Man says dog died after being near fouled pond
A Virginia City man who hunted downstream from now-closed Cinnamon Pond in Mason Valley says his dog died a short time later.
Dennis Faulkner said Spoony, a 3-year-old chocolate Labrador, got sick the day after he returned from hunting in the 17,000-acre Mason Valley Wildlife Management Area.
Cinnamon Pond was closed last week by Nevada Division of Wildlife Director Terry Crawfoth due to potential health risks caused by the presence of improperly treated sewage effluent.
Faulkner said he had no idea that improperly treated effluent was being dumped into the ponds by the city of Yerington until he read about it in a newspaper.
“What really upsets me is that they were aware of two spills and left the area open for the first week of hunting season,” he said.
Faulkner said he doesn’t have any evidence that Spoony was poisoned by improperly treated effluent discharged into the ponds of the Mason Valley Wildlife Management Area, but that his dog was kept in a kennel when not hunting.
“She went right into kennel and the next day she was out of it,” he said. “She was sick for about two weeks. One day she would be sick and the next day she seemed like she was getting better. I wish I’d taken her to the vet right away, but she didn’t seem that sick.
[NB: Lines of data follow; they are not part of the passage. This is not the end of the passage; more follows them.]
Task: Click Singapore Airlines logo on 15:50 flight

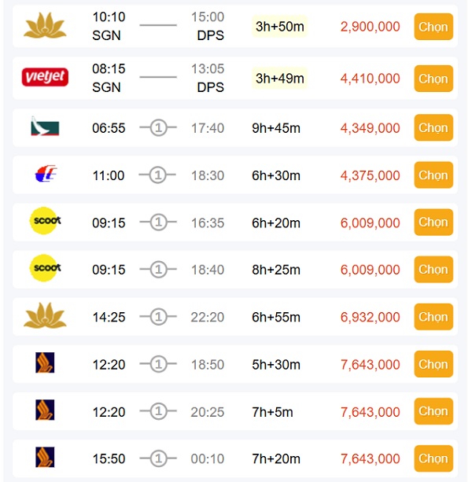Action: click(45, 458)
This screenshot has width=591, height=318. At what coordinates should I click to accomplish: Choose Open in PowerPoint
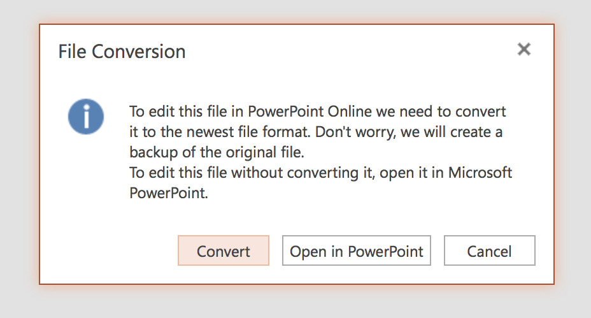(357, 251)
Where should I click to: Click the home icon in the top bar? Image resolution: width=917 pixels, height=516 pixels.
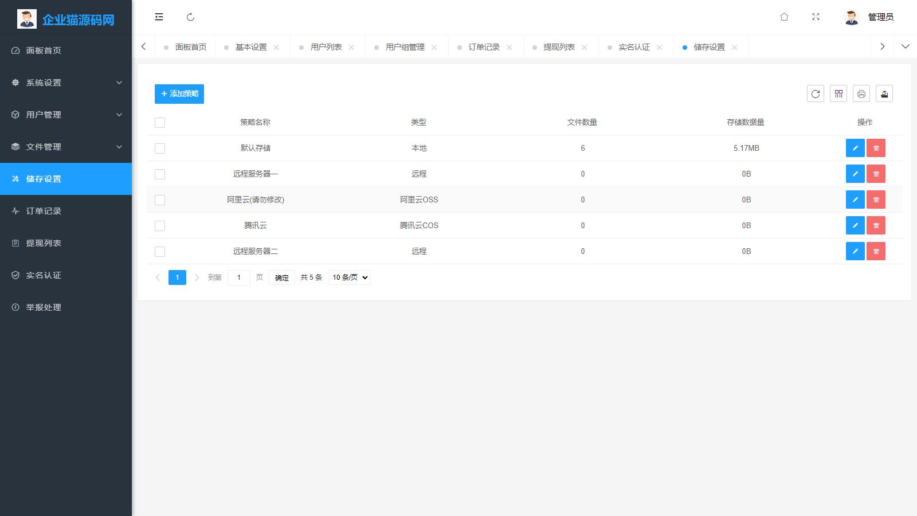(x=784, y=17)
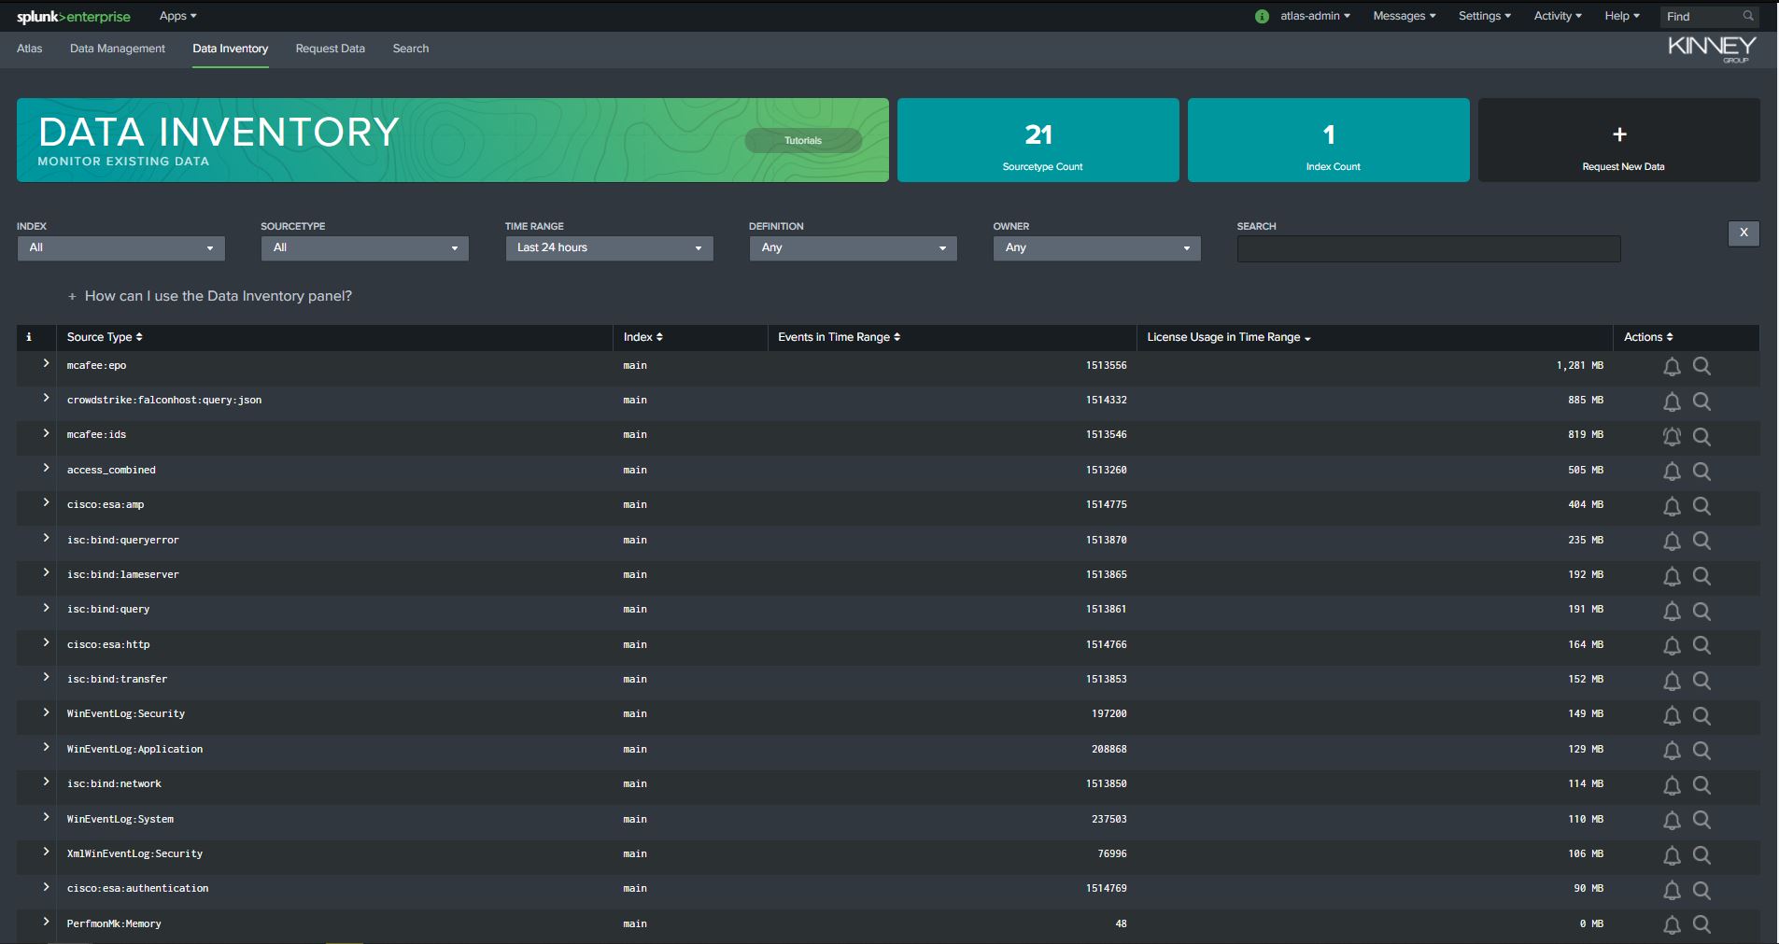
Task: Toggle the alert bell for PerfmonMk:Memory
Action: click(x=1671, y=925)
As soon as she died, I took her out and buried her.”
Faulkner said his map showed he was hunting at the pond just downstream from where, on Oct. 15, an inspector from the Nevada Division of Environmental Protection allegedly found decomposed toilet paper, sanitary items and floating debris had again been discharged into the wildlife area.
Two previous inspections, one on July 3 and another on July 14, found the city’s wastewater treatment plant had inadequate aeration, a broken chlorinating system and was discharging waste into Cinnamon Pond.
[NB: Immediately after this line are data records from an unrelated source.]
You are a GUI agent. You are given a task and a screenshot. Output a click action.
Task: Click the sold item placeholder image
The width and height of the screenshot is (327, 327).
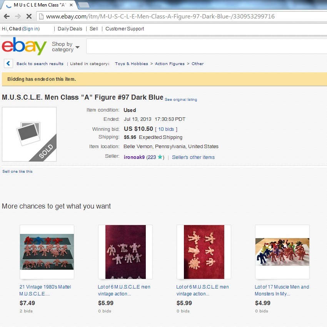click(x=29, y=134)
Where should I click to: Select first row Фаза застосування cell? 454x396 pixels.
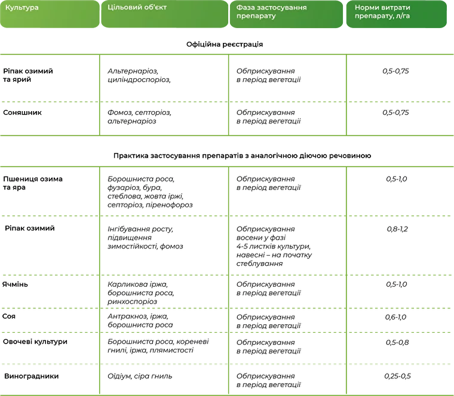(287, 78)
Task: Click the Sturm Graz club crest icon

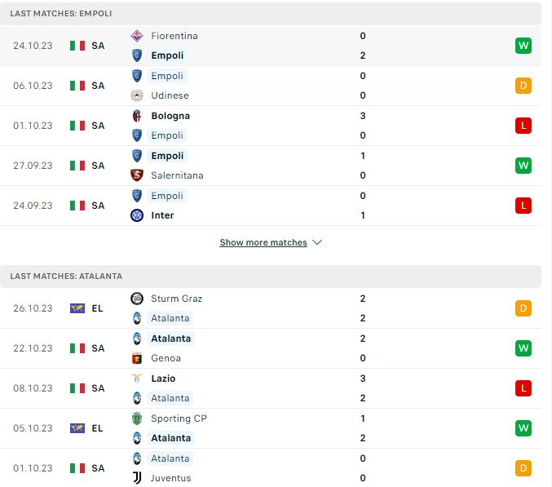Action: click(x=137, y=299)
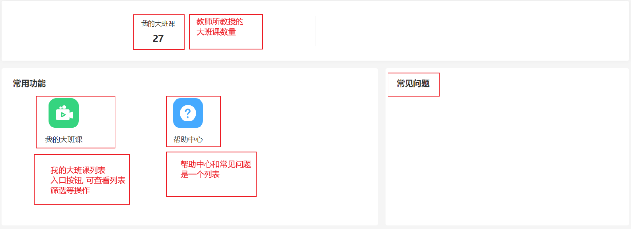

“I’m really upset at having three spills there before they closed the damn thing,” Faulkner said. “The week before, they had the youth hunt out there, too.”
An order by the environmental protection department requires the city to complete engineering designs for an automatic treatment system by Nov. 28 and to make the system operational by Jan. 31.
An average of 183 hunters have used the area daily for the past two years between October and January.